Duality and \(c\)-cyclic Monotonicity
Speaker: Robert HaleDate of Talk: April 13, 2026
1. Kantorovich Duality
This is a pretty famous statement in optimal transport. It states
\[\inf \left\lbrace \int _{X\times Y} c(x, y) d \gamma : \gamma \in \Gamma (\mu , \nu ) \right\rbrace = \sup \left\lbrace \int_X \phi (x) d \mu + \int _Y \psi (y) d \nu : (\phi , \psi ) \in \Phi _c \right\rbrace.\]Here, \(\Gamma (\mu , \nu )\) is the set of transport plans between two probability measures \(\mu \) and \(\nu \) on Polish spaces \(X\) and \(Y\), respectively. \(\Phi _c\) is the set of pairs in \(L^1(\mu ) \times L^1(\nu )\) such that \(\phi (x) + \psi (y) \leq c(x, y)\) for \(\mu \)-a.e. \(x\) and \(\nu \)-a.e. \(y\).
There is some intuition to go with this: one can imagine having a “hub” or “middle man” where all the supplies distributed according to \(\mu \) are first gathered in the hub, with the cost of gathering \(x\) equal to \(\phi (x)\), before being shipped off with distribution \(\nu \), with the shipping cost at \(y\) equal to \(\psi (y)\). \(\phi (x) + \psi (y) \leq c(x, y)\) just says this needs to be consistent with the reported cost of transporting from \(x\) to \(y\). Thus Kantorovich duality says that the most cost-effective way to transport \(\mu \) to \(\nu \) in a potentially decentralised fashion is exactly the most expensive way to collect and redistribute goods in a centralised manner.
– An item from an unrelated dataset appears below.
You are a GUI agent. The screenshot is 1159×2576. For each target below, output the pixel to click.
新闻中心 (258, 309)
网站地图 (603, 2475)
There are several proofs of this but the one that’s most common is based on e.g. Sion’s minimax theorem. Omitted since I’ve seen it before.
2. \(c\)-Transforms
Definition 1.
If \(u : X\to \mathbb{R} \cup \left\lbrace \infty \right\rbrace\), its \(c\)-transform \(u^c: Y\to \mathbb{R}\cup \left\lbrace -\infty \right\rbrace\) is defined by
\[u^c(y) = \inf _{x\in X} \left( c(x, y) - u(x) \right).\]Note this is a generalisation of the Legendre transform, dispelling a lot of the mysticism around this definition and the properties it entails.
Proposition 2.
If \(y\in Y\) such that \(y\in \partial^c \phi(x)\), then \(\phi (x) + \phi ^c(y) =c(x, y)\).
The proof is just chasing definitions, more or less. There may be some finiteness problems that one has to be careful with.
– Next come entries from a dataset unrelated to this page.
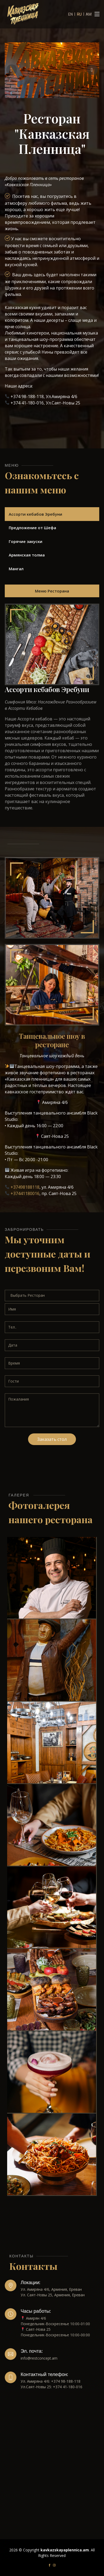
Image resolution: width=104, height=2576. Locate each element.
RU (79, 14)
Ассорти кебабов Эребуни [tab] (35, 514)
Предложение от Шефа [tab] (32, 527)
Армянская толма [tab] (27, 555)
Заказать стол (52, 1439)
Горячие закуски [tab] (25, 541)
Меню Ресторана (52, 591)
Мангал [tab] (16, 568)
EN (70, 14)
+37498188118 (25, 1187)
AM (89, 14)
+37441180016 (25, 1193)
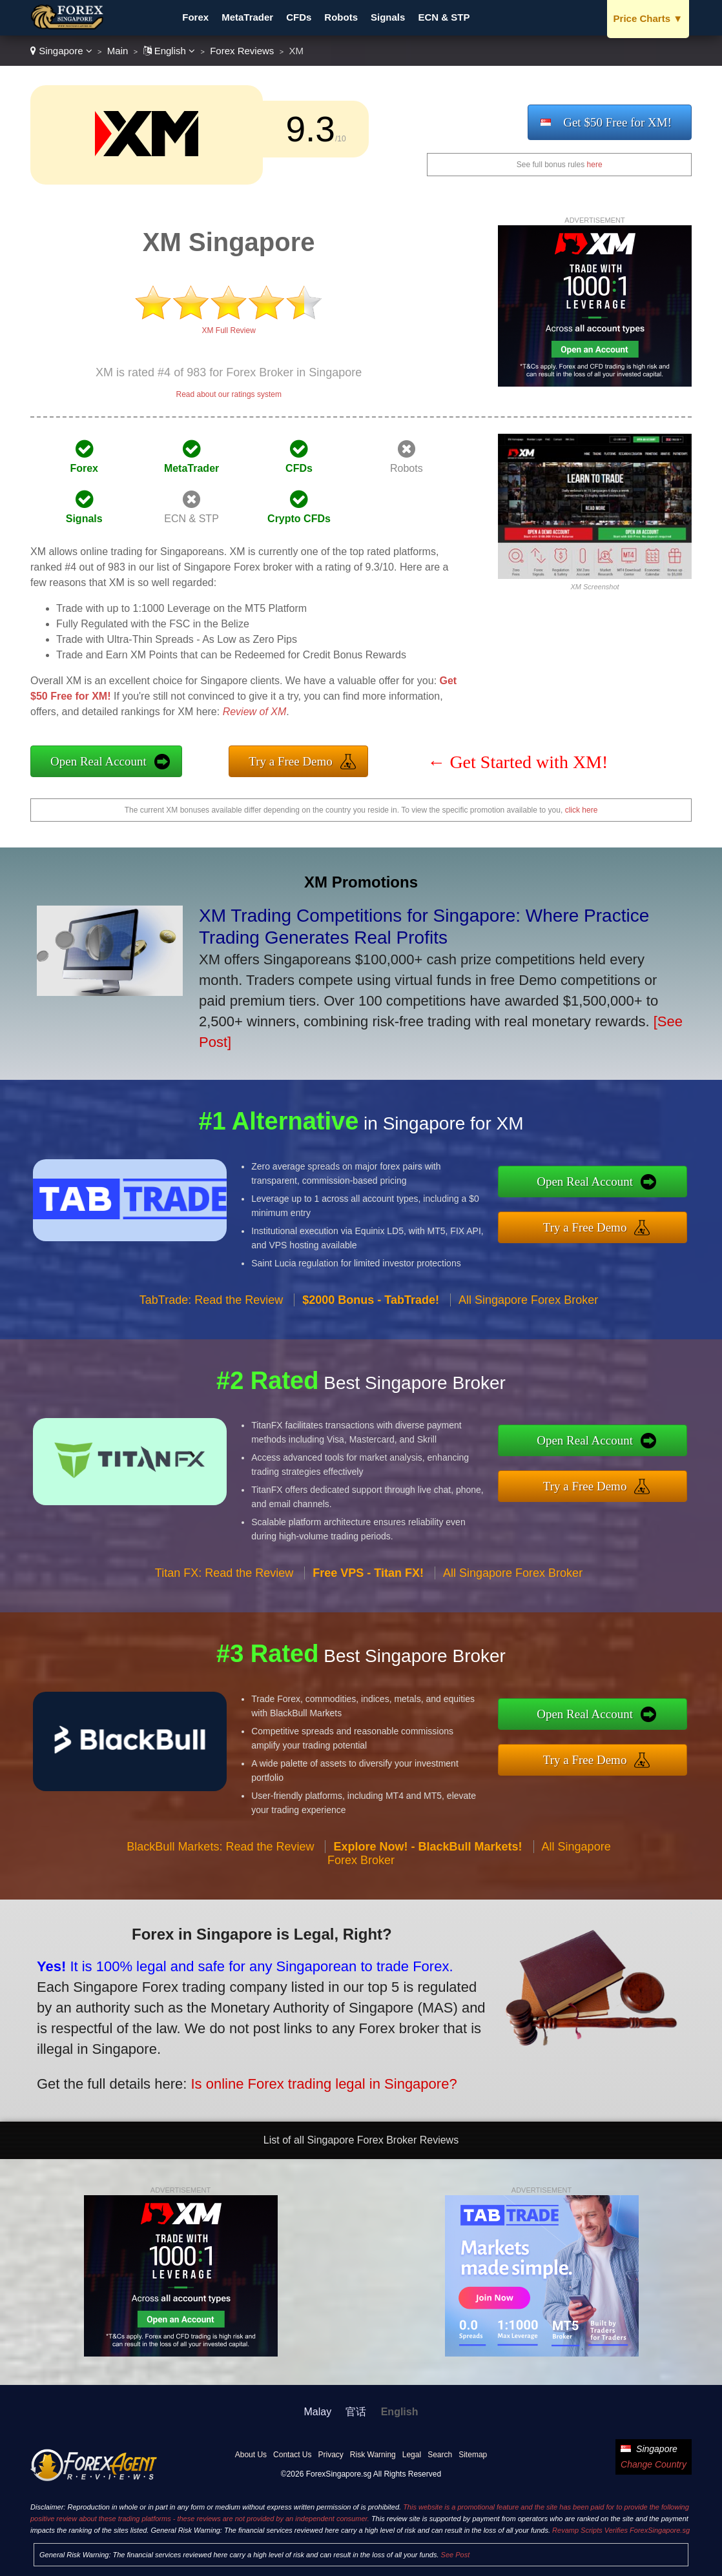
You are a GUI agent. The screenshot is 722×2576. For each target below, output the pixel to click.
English (169, 50)
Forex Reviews (242, 50)
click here (581, 810)
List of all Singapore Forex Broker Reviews (361, 2140)
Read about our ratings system (228, 394)
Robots (341, 17)
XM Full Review (229, 330)
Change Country (653, 2464)
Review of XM (255, 711)
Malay (318, 2411)
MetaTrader (247, 17)
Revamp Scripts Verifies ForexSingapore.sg (621, 2530)
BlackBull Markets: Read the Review (220, 1857)
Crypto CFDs (299, 518)
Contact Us (292, 2454)
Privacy (330, 2454)
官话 (356, 2411)
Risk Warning (373, 2454)
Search (440, 2454)
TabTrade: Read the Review (211, 1309)
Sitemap (473, 2454)
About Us (251, 2454)
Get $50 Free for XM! (617, 122)
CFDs (298, 17)
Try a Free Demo (291, 761)
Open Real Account (98, 761)
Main (118, 50)
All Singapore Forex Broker (528, 1309)
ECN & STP (443, 17)
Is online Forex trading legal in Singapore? (310, 2078)
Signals (388, 17)
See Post (455, 2555)
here (595, 164)
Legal (411, 2454)
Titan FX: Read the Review (224, 1583)
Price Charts (648, 18)
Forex (195, 17)
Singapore (61, 50)
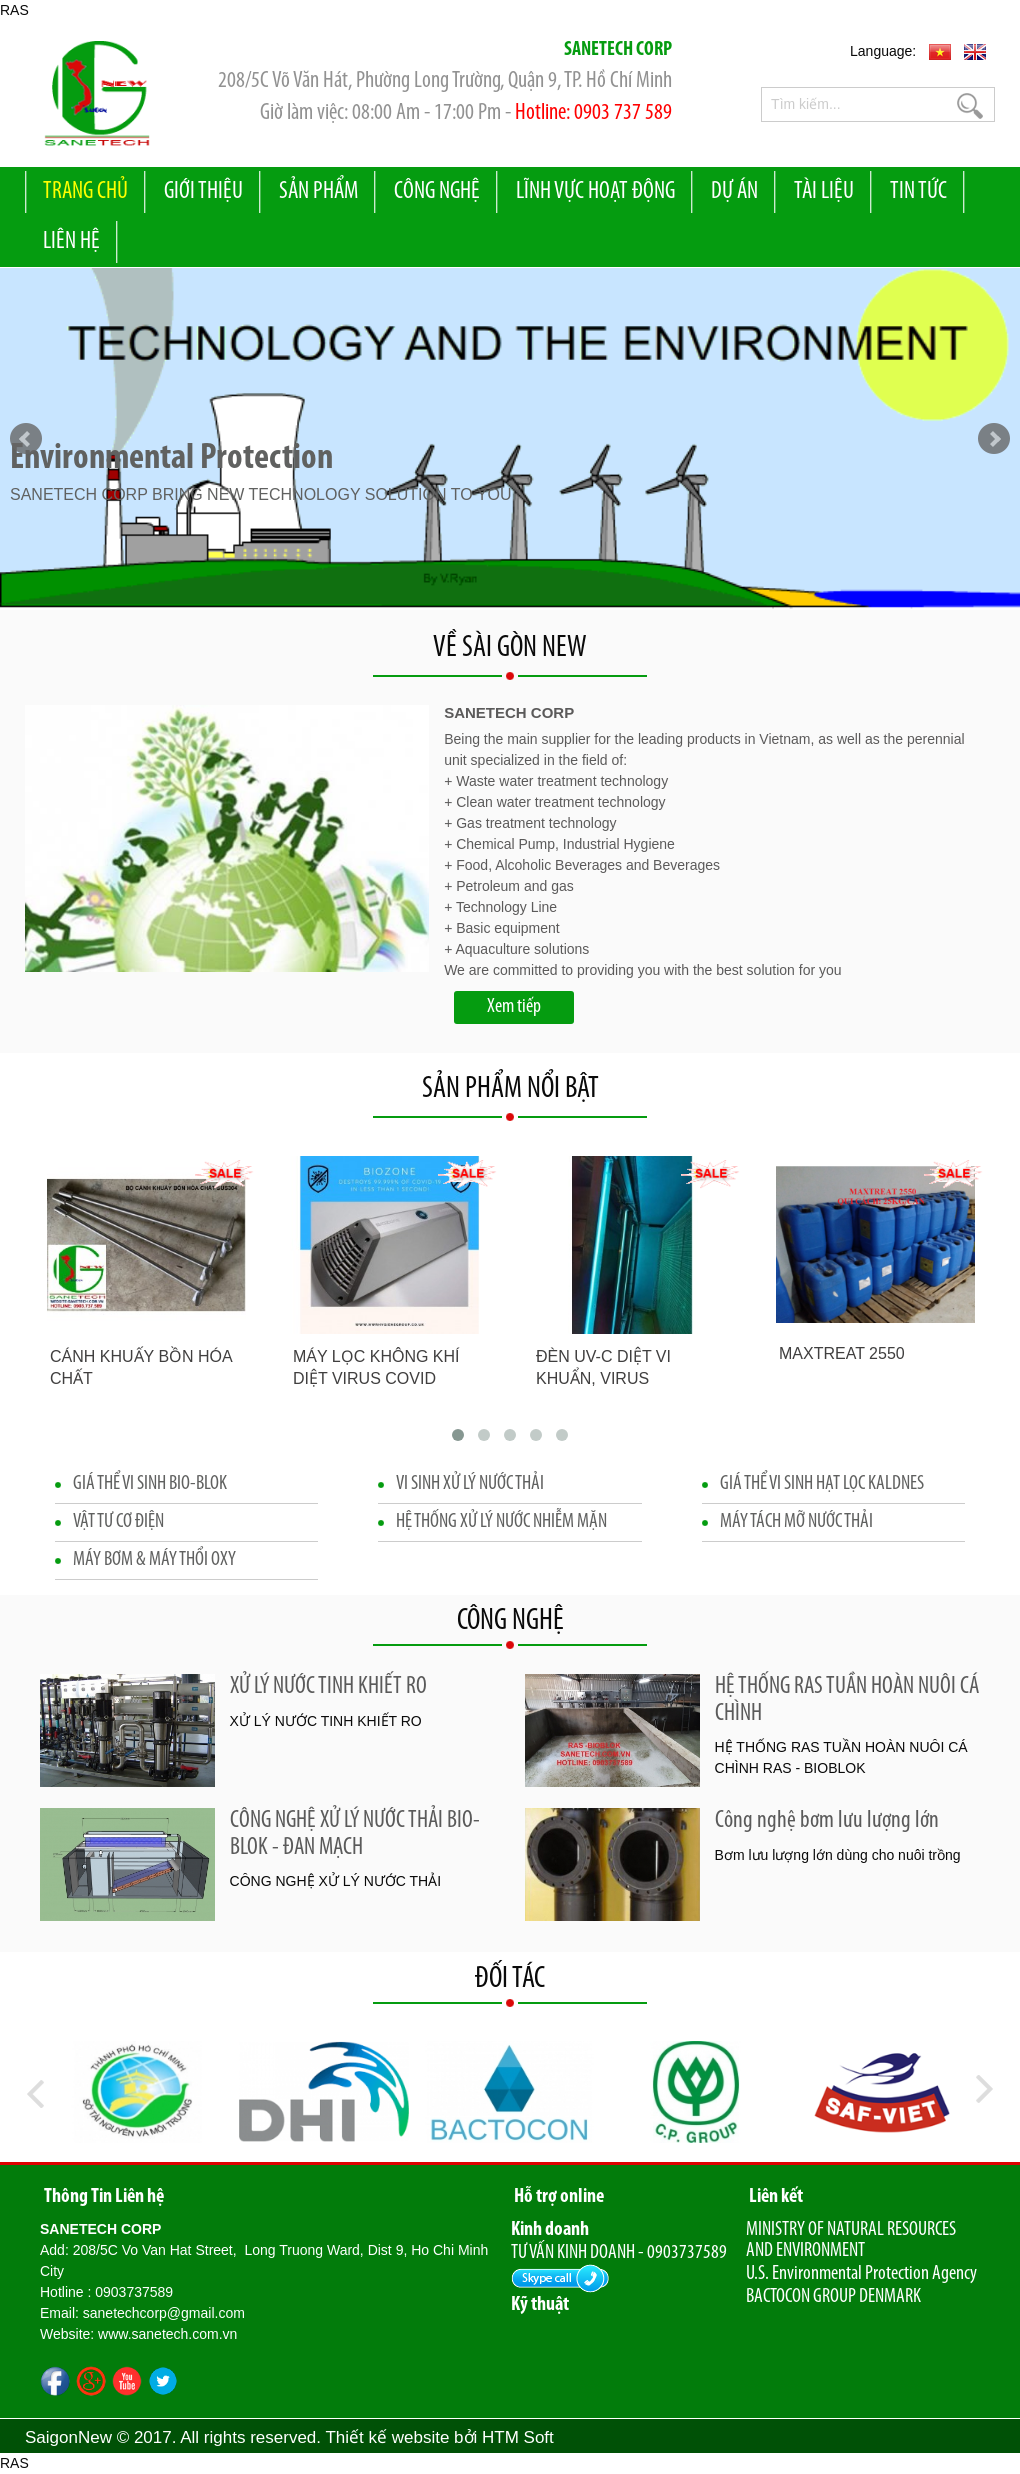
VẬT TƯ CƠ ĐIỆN (118, 1522)
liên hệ (71, 242)
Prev (26, 439)
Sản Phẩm (318, 192)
3. \(c\)-cyclic Monotonicity is Sufficient for Optimality
A week ago, \(c\)-cyclic monotonicity was proven to be a necessary condition on the support of an optimal map. In fact, one can prove the converse is true in the following way:
Theorem 3.
If \(\gamma \in \Gamma (\mu , \nu )\), \(\operatorname{supp}(\gamma )\) is \(c\)-cyclically monotone, and \(\int c(x, y)\ d \gamma < \infty\), then in fact \(\gamma \) is optimal.
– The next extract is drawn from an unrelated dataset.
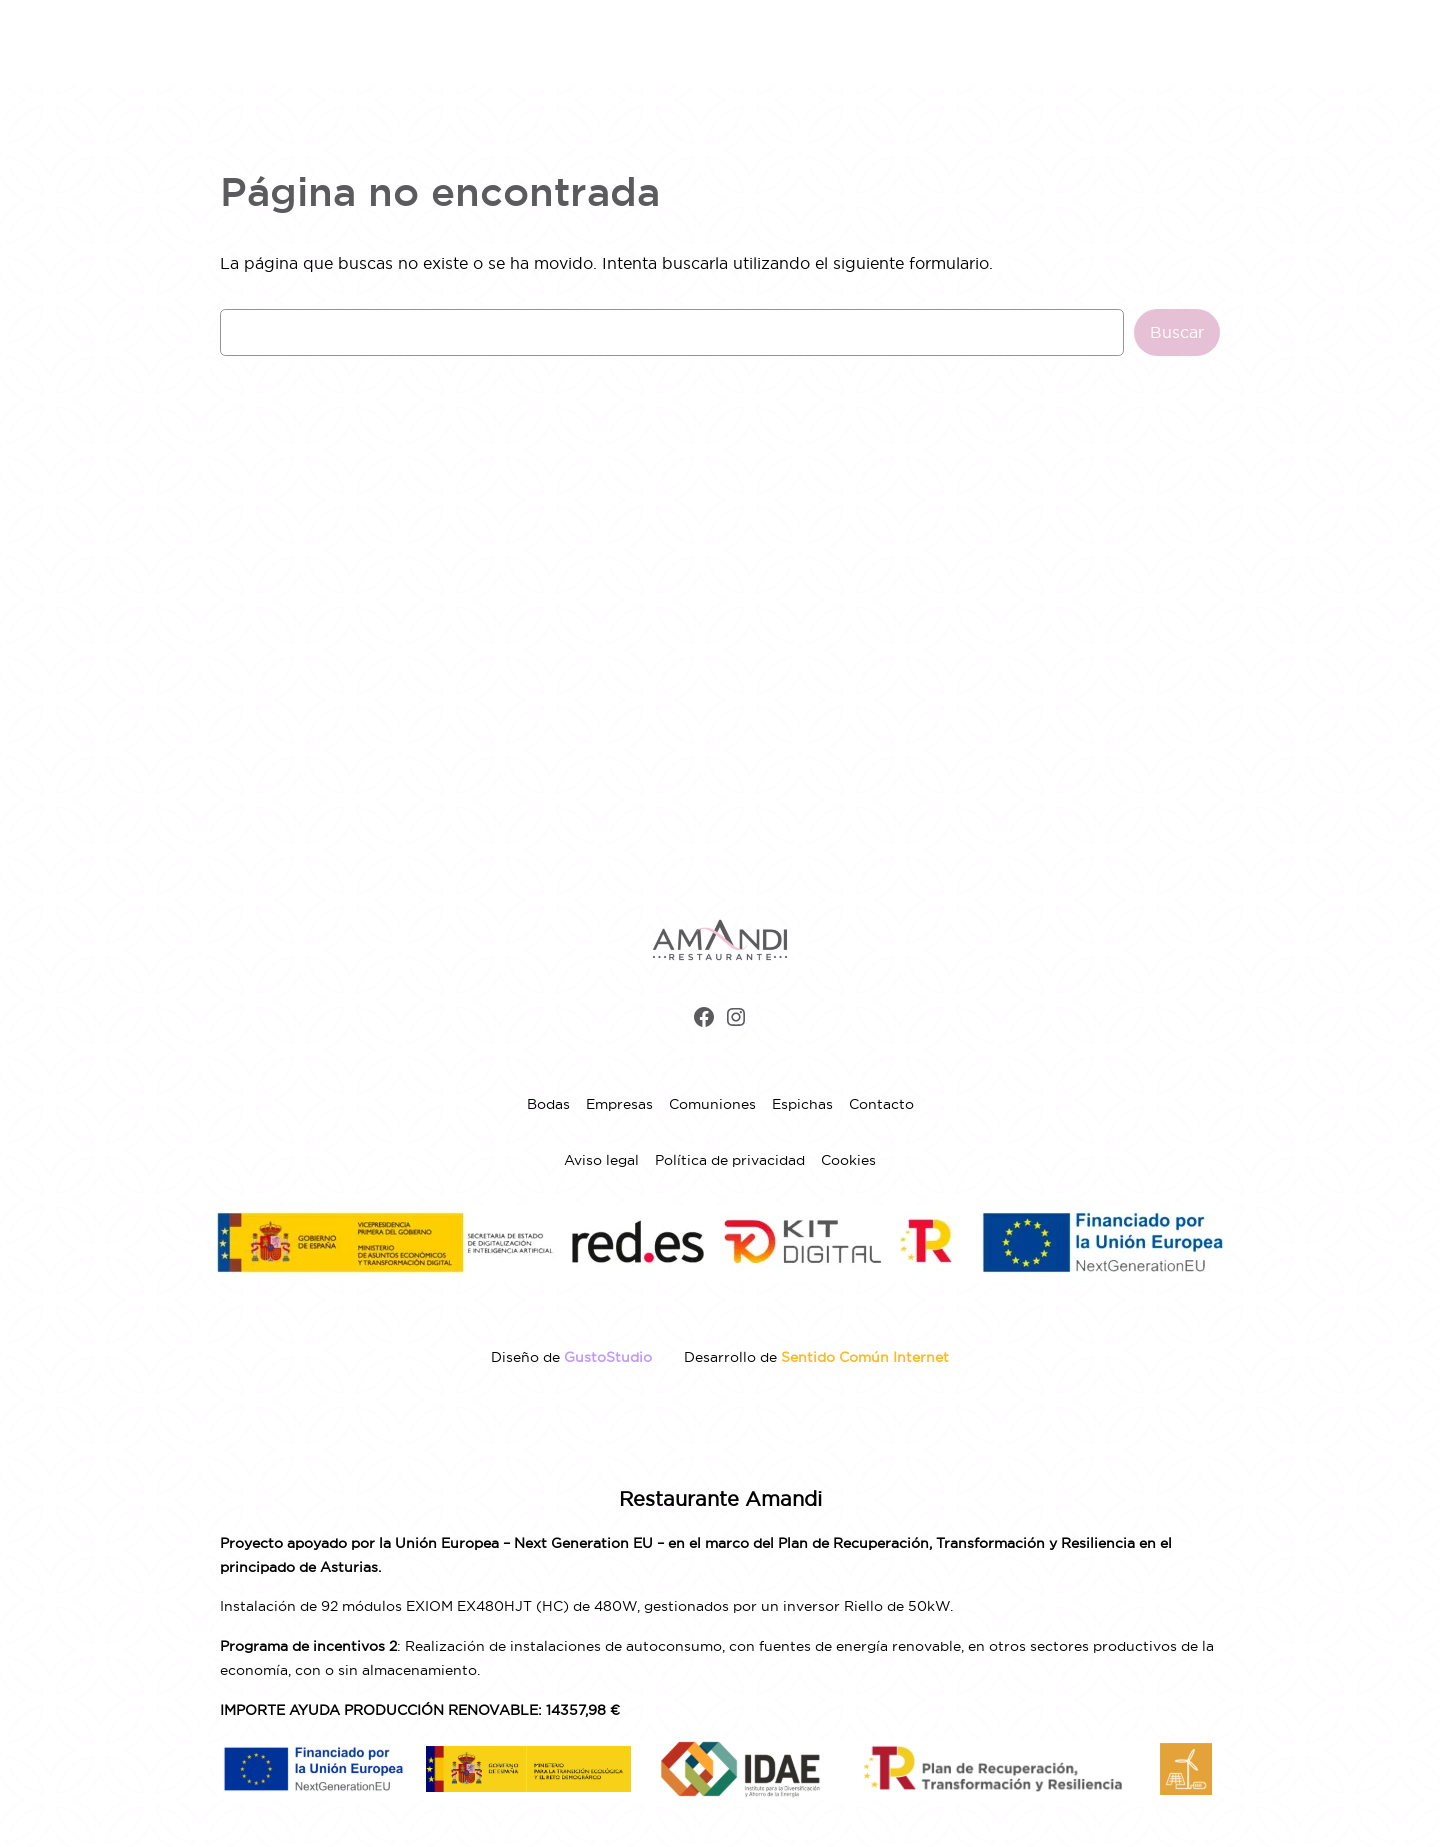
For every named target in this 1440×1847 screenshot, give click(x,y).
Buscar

Proof: There is a \(c\)-concave function \(\phi : X\to \mathbb{R}\cup \left\lbrace \infty \right\rbrace\) such that \(y\in \partial^c \phi (x)\) \(\gamma \)-a.e. Thus \(\phi (x) + \phi ^c(y) = c(x, y)\) \(\gamma \)-a.e. Rewriting the cost and applying Kantorovich duality immediately proves the claim. \(\square\)
So slick!!